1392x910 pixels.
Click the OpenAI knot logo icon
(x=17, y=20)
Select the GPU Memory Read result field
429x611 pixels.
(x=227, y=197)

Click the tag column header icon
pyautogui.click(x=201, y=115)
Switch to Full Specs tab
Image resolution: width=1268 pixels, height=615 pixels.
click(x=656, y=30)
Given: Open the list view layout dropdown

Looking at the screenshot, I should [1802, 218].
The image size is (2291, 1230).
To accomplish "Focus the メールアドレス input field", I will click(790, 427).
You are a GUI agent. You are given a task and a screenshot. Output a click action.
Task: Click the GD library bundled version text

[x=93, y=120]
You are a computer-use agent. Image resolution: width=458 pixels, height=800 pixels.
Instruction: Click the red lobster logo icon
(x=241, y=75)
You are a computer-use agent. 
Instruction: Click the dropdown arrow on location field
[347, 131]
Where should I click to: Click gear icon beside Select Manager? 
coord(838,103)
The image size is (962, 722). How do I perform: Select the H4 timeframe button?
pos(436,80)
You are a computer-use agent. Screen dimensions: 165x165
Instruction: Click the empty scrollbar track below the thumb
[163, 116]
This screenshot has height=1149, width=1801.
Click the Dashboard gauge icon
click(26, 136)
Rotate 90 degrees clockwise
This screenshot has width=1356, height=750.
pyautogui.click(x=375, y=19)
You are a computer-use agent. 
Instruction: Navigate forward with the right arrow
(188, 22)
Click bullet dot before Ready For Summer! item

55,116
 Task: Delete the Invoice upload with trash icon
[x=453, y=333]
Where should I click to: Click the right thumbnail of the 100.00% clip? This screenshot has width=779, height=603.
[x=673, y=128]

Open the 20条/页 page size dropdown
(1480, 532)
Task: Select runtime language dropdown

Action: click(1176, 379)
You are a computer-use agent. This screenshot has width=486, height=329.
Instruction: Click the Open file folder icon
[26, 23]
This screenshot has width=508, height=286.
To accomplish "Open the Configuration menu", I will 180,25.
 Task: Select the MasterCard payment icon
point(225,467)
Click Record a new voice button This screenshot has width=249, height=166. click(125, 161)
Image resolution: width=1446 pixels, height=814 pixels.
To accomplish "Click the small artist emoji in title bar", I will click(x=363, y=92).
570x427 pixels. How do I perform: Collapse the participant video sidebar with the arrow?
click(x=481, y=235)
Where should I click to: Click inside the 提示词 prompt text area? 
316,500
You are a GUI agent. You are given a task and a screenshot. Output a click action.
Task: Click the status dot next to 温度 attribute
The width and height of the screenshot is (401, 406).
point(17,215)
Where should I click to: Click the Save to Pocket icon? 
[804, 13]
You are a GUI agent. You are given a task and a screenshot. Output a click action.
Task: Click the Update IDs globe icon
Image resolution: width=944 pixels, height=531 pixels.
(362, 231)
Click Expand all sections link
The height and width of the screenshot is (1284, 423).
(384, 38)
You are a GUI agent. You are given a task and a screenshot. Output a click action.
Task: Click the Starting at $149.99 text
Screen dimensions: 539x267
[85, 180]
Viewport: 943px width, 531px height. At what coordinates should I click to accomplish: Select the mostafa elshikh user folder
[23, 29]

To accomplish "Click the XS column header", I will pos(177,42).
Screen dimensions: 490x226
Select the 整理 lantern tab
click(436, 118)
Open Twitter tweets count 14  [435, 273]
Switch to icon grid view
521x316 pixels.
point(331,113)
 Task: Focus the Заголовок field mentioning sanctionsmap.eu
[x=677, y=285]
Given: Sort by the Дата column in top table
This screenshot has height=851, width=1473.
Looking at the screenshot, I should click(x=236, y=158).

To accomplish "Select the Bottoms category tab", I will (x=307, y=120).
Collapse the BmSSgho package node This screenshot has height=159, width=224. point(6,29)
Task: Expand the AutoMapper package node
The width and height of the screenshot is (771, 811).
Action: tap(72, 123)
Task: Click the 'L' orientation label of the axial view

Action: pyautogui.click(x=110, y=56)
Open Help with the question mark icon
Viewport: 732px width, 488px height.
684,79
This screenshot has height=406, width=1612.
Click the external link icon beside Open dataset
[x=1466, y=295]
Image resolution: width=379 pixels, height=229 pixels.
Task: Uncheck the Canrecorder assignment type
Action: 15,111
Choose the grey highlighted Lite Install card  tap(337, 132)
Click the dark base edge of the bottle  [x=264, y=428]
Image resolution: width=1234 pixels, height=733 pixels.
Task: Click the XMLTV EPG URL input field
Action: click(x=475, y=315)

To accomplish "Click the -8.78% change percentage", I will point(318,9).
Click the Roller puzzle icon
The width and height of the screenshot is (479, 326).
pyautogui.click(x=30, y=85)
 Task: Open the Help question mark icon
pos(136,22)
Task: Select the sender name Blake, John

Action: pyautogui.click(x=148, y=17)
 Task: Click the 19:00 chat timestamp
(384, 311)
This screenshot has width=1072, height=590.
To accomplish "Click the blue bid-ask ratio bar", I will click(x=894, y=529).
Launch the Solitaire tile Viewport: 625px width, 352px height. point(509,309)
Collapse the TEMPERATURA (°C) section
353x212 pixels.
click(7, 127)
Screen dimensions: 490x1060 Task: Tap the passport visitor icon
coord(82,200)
=-=-=-=-=
▶ [Exercise]
Please rewrite all the records above, changing every "computer-use agent" to "screen assistant" and leaving everything else unchanged.

▶ [The answer]
1392x910 pixels.
Click the OpenAI knot logo icon
(x=17, y=20)
Select the GPU Memory Read result field
429x611 pixels.
(x=227, y=197)

Click the tag column header icon
pyautogui.click(x=201, y=115)
Switch to Full Specs tab
Image resolution: width=1268 pixels, height=615 pixels.
click(x=656, y=30)
Given: Open the list view layout dropdown

Looking at the screenshot, I should [1802, 218].
The image size is (2291, 1230).
To accomplish "Focus the メールアドレス input field", I will click(790, 427).
You are a GUI agent. You are given a task and a screenshot. Output a click action.
Task: Click the GD library bundled version text

[x=93, y=120]
You are a screen assistant. Image resolution: width=458 pixels, height=800 pixels.
Instruction: Click the red lobster logo icon
(x=241, y=75)
You are a screen assistant. 
Instruction: Click the dropdown arrow on location field
[347, 131]
Where should I click to: Click gear icon beside Select Manager? 
coord(838,103)
The image size is (962, 722). How do I perform: Select the H4 timeframe button?
pos(436,80)
You are a screen assistant. Screen dimensions: 165x165
Instruction: Click the empty scrollbar track below the thumb
[163, 116]
This screenshot has height=1149, width=1801.
Click the Dashboard gauge icon
click(26, 136)
Rotate 90 degrees clockwise
This screenshot has width=1356, height=750.
pyautogui.click(x=375, y=19)
You are a screen assistant. 
Instruction: Navigate forward with the right arrow
(188, 22)
Click bullet dot before Ready For Summer! item

55,116
 Task: Delete the Invoice upload with trash icon
[x=453, y=333]
Where should I click to: Click the right thumbnail of the 100.00% clip? This screenshot has width=779, height=603.
[x=673, y=128]

Open the 20条/页 page size dropdown
(1480, 532)
Task: Select runtime language dropdown

Action: click(1176, 379)
You are a screen assistant. This screenshot has width=486, height=329.
Instruction: Click the Open file folder icon
[26, 23]
This screenshot has width=508, height=286.
To accomplish "Open the Configuration menu", I will 180,25.
 Task: Select the MasterCard payment icon
point(225,467)
Click Record a new voice button This screenshot has width=249, height=166. click(125, 161)
Image resolution: width=1446 pixels, height=814 pixels.
To accomplish "Click the small artist emoji in title bar", I will click(x=363, y=92).
570x427 pixels. How do I perform: Collapse the participant video sidebar with the arrow?
click(x=481, y=235)
Where should I click to: Click inside the 提示词 prompt text area? 
316,500
You are a GUI agent. You are given a task and a screenshot. Output a click action.
Task: Click the status dot next to 温度 attribute
The width and height of the screenshot is (401, 406).
point(17,215)
Where should I click to: Click the Save to Pocket icon? 
[804, 13]
You are a GUI agent. You are given a task and a screenshot. Output a click action.
Task: Click the Update IDs globe icon
Image resolution: width=944 pixels, height=531 pixels.
(362, 231)
Click Expand all sections link
The height and width of the screenshot is (1284, 423).
(384, 38)
You are a GUI agent. You are given a task and a screenshot. Output a click action.
Task: Click the Starting at $149.99 text
Screen dimensions: 539x267
[85, 180]
Viewport: 943px width, 531px height. At what coordinates should I click to accomplish: Select the mostafa elshikh user folder
[23, 29]

To accomplish "Click the XS column header", I will pos(177,42).
Screen dimensions: 490x226
Select the 整理 lantern tab
click(436, 118)
Open Twitter tweets count 14  [435, 273]
Switch to icon grid view
521x316 pixels.
point(331,113)
 Task: Focus the Заголовок field mentioning sanctionsmap.eu
[x=677, y=285]
Given: Sort by the Дата column in top table
This screenshot has height=851, width=1473.
Looking at the screenshot, I should click(x=236, y=158).

To accomplish "Select the Bottoms category tab", I will (x=307, y=120).
Collapse the BmSSgho package node This screenshot has height=159, width=224. point(6,29)
Task: Expand the AutoMapper package node
The width and height of the screenshot is (771, 811).
Action: tap(72, 123)
Task: Click the 'L' orientation label of the axial view

Action: pyautogui.click(x=110, y=56)
Open Help with the question mark icon
Viewport: 732px width, 488px height.
684,79
This screenshot has height=406, width=1612.
Click the external link icon beside Open dataset
[x=1466, y=295]
Image resolution: width=379 pixels, height=229 pixels.
Task: Uncheck the Canrecorder assignment type
Action: 15,111
Choose the grey highlighted Lite Install card  tap(337, 132)
Click the dark base edge of the bottle  [x=264, y=428]
Image resolution: width=1234 pixels, height=733 pixels.
Task: Click the XMLTV EPG URL input field
Action: click(x=475, y=315)

To accomplish "Click the -8.78% change percentage", I will point(318,9).
Click the Roller puzzle icon
The width and height of the screenshot is (479, 326).
pyautogui.click(x=30, y=85)
 Task: Open the Help question mark icon
pos(136,22)
Task: Select the sender name Blake, John

Action: pyautogui.click(x=148, y=17)
 Task: Click the 19:00 chat timestamp
(384, 311)
This screenshot has width=1072, height=590.
To accomplish "Click the blue bid-ask ratio bar", I will click(x=894, y=529).
Launch the Solitaire tile Viewport: 625px width, 352px height. point(509,309)
Collapse the TEMPERATURA (°C) section
353x212 pixels.
click(7, 127)
Screen dimensions: 490x1060 Task: Tap the passport visitor icon
coord(82,200)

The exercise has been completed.